### Document segment
Even the way that director Renny Harlin stages the death is designed to catch the audience off-guard. I’ve been trained to spot surprises like this because of the way the camera is invariably positioned. If someone’s in the middle of talking and the camera is suspiciously far back, there’s little doubt that something will soon fill that empty frame. Jackson’s death scene in ‘Deep Blue Sea’ comes during an oppressively tight close-up. Much like Jackson’s character himself, the audience literally can’t see it coming.

Josh Zyber

After a series of flops nearly crippled his career, director William Friedkin bounced back with the 1985 crime thriller ‘To Live and Die in L.A.‘. The film stars William Petersen and John Pankow as a pair of ethically-challenged Secret Service agents whose zeal to take down a notorious counterfeiter (Willem Dafoe) leads them to make some really bad decisions that spiral wildly out of control. Petersen’s is clearly the dominant of the two leads, an antihero that audiences can’t help rooting for even as he digs himself deeper into corruption and drags his partner down with him. It’s a genuine shock, therefore, when he gets killed off before the movie’s climax and the story shifts focus over to Pankow for the last act.

The way Friedkin handles the twist really pulls the rug out from under the audience. Petersen doesn’t get any sort of dramatic or prolonged death scene. He’s gunned down in a shootout and his partner barely has time to check the body before being forced to leave it behind. The story moves right on before viewers can even process the magnitude of what just happened, which ultimately leaves them unsettled and uncertain how the finale will play out.

Hilariously, the studio executives were so concerned about this twist that they forced Friedkin to shoot an epilogue showing that Petersen’s character actually survived the shooting after all. To his credit, the director had nothing but disdain for this idea and shot the scene as poorly as he could to ensure that it wouldn’t be used. You can see the footage in the Deleted Scenes section on the Collector’s Edition Blu-ray.

### Data extract
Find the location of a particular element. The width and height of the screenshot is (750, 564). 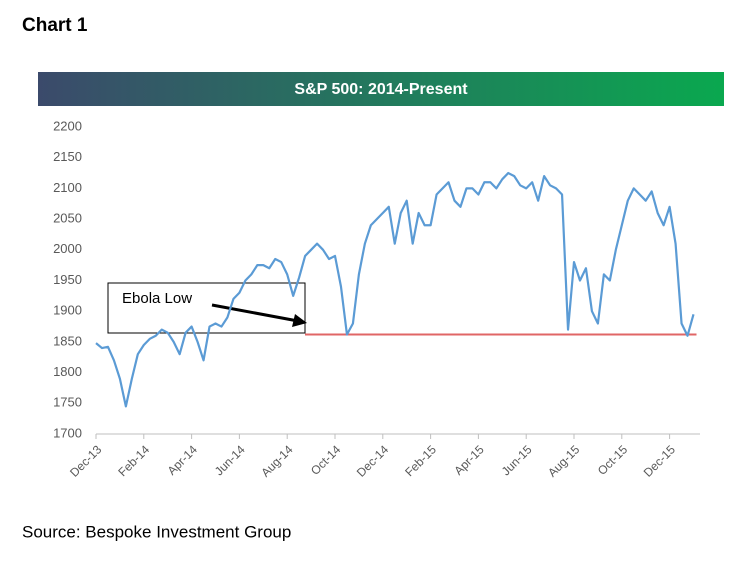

### Task item
Reproduce everything in the movie-death text from "The way Friedkin" down to "will play out.". Work only from the text about surprise movie deaths, not the material.

### Solution to the problem
The way Friedkin handles the twist really pulls the rug out from under the audience. Petersen doesn’t get any sort of dramatic or prolonged death scene. He’s gunned down in a shootout and his partner barely has time to check the body before being forced to leave it behind. The story moves right on before viewers can even process the magnitude of what just happened, which ultimately leaves them unsettled and uncertain how the finale will play out.